Il pleut des jeunes quatuors ces derniers temps. Combien dureront ? Je gage que le Novus Quartet – quatre étudiants de l’Université Nationale des Arts de Corée – ira loin et longtemps. D’ailleurs, il n’est pas si neuf que cela, fondé en 2007 : voici bientôt dix ans qu’il travaille, affine son style, met au point un répertoire choisi comme le montre ce premier opus transcendant, qui met en regard deux partitions de jeunesse et un chef d’œuvre de maturité.

L’album s’ouvre dans les gris coloré du Langsamer Satz, Webern avant Webern en quelque sorte, lyrique mais déjà visant au silence, écrit comme à l’intérieur de la musique, quelque chose comme une réponse recueillie à l’esthétique de La Nuit transfigurée, où les archets des Coréens caressent les polyphonies éplorées, suspendent les notes, affinent les timbres, dosent les pizzicatos – écoutez le récitatif de l’alto, moment magique.

Les quatre amis restent à Vienne avec une lecture dionysiaque, prodigieusement projetée, du Quartetto “Serioso”, cette œuvre manifeste où l’humeur fait tout.

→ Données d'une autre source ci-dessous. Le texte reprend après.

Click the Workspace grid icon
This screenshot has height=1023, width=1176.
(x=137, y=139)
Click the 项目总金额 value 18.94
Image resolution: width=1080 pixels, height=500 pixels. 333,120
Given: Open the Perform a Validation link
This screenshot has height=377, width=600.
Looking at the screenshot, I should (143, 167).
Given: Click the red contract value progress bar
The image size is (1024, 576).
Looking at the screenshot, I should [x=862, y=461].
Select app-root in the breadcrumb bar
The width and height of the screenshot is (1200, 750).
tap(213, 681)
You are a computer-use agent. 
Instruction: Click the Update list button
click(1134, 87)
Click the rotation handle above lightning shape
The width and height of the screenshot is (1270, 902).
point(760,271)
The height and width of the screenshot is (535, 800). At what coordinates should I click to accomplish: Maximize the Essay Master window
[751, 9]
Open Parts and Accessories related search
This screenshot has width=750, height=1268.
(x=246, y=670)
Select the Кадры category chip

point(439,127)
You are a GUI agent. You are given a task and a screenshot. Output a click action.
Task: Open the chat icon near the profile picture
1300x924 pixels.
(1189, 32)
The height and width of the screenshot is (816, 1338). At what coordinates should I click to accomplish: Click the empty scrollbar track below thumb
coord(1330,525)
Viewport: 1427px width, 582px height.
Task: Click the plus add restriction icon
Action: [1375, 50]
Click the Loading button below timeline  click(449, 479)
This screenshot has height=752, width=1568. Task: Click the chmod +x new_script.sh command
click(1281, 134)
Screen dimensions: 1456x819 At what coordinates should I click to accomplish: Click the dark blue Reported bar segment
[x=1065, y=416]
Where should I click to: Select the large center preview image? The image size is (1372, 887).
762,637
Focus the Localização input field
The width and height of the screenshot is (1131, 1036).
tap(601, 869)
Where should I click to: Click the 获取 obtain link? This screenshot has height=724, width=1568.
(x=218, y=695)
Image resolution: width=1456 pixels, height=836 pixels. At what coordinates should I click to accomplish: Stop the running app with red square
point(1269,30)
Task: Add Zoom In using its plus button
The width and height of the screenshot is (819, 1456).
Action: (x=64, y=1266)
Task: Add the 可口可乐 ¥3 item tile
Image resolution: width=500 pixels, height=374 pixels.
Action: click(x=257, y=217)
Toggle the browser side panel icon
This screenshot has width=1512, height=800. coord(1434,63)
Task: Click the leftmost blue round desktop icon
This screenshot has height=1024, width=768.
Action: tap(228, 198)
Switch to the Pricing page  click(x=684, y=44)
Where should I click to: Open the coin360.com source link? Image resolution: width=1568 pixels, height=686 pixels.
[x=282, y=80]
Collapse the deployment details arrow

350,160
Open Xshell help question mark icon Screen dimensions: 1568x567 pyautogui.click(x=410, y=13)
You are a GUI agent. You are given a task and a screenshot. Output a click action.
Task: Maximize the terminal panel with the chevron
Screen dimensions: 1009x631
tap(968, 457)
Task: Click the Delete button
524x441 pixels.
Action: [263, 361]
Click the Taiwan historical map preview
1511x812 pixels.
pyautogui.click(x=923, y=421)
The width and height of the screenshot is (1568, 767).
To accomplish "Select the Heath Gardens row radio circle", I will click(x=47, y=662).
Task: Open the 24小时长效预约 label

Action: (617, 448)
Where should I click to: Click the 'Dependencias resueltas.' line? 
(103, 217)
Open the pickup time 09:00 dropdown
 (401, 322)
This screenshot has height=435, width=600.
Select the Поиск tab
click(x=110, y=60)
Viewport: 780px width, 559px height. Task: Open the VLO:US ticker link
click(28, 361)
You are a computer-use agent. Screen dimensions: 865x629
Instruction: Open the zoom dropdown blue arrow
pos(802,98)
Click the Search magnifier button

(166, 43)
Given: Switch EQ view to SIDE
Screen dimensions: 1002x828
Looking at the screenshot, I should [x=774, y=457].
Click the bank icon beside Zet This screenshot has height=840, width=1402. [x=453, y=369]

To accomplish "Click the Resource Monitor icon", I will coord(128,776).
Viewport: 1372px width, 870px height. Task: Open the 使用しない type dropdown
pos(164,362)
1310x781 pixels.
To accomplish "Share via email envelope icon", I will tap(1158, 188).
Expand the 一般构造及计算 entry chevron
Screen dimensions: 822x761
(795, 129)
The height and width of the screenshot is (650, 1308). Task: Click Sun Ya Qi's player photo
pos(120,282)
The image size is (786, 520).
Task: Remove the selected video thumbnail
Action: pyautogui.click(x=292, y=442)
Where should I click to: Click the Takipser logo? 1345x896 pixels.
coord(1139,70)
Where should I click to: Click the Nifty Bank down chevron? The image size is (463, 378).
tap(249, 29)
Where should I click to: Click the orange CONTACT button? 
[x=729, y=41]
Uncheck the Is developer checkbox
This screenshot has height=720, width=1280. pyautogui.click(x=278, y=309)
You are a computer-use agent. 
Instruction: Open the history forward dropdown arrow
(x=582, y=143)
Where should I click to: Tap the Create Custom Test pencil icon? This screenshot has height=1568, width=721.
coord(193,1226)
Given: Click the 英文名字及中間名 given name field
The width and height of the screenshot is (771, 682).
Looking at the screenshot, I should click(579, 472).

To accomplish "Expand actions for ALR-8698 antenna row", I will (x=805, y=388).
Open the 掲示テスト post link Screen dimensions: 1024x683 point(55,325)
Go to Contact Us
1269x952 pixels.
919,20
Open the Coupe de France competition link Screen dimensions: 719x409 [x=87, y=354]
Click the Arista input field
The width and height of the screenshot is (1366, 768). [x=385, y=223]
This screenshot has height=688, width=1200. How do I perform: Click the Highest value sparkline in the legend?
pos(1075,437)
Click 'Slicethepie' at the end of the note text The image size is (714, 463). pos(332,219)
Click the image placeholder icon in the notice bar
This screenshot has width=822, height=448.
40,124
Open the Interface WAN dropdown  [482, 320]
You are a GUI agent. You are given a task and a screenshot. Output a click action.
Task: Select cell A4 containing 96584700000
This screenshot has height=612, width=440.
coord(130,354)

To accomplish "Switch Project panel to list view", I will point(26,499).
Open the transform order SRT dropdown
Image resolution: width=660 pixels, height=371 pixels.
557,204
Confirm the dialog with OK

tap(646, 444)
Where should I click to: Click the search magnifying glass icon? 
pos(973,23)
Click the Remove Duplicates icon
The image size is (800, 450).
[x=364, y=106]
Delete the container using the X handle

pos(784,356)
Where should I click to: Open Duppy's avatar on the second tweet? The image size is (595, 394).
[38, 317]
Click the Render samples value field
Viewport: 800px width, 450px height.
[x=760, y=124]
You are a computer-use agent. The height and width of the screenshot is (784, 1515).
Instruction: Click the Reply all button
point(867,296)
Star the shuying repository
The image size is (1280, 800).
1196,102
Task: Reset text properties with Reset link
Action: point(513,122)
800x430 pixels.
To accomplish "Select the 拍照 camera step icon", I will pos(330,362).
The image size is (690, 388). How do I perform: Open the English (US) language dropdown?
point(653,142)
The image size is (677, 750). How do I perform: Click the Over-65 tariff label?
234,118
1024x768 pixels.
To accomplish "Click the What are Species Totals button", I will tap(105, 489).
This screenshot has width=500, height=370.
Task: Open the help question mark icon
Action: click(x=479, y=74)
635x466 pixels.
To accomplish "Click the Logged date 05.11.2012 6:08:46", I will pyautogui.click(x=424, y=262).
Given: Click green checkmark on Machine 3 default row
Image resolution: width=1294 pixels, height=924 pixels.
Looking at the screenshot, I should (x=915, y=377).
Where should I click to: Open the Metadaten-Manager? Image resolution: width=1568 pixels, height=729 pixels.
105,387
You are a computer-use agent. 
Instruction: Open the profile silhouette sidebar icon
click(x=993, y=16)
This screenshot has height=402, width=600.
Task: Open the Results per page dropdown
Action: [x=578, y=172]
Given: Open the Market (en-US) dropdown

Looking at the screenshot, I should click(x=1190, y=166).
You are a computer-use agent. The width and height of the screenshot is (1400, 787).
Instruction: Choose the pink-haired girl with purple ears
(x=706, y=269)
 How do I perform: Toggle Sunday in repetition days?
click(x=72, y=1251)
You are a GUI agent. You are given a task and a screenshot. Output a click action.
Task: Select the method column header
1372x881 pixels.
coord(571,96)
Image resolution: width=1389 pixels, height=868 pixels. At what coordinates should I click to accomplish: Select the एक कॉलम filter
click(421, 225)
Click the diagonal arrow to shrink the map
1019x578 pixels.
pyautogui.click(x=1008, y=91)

Quel jeu au cordeau, quelles attaques, quel art de la surprise et des coups d’éclat, quel sens de l’ensemble, qui rappellent immédiatement que leur modèle reste le Quatuor Hagen, devenu depuis des amis. Décidément, ces Coréens sont chez eux chez Beethoven, ils devront continuer à explorer ses Quatuors, les mystères des Harpes leur iraient assurément.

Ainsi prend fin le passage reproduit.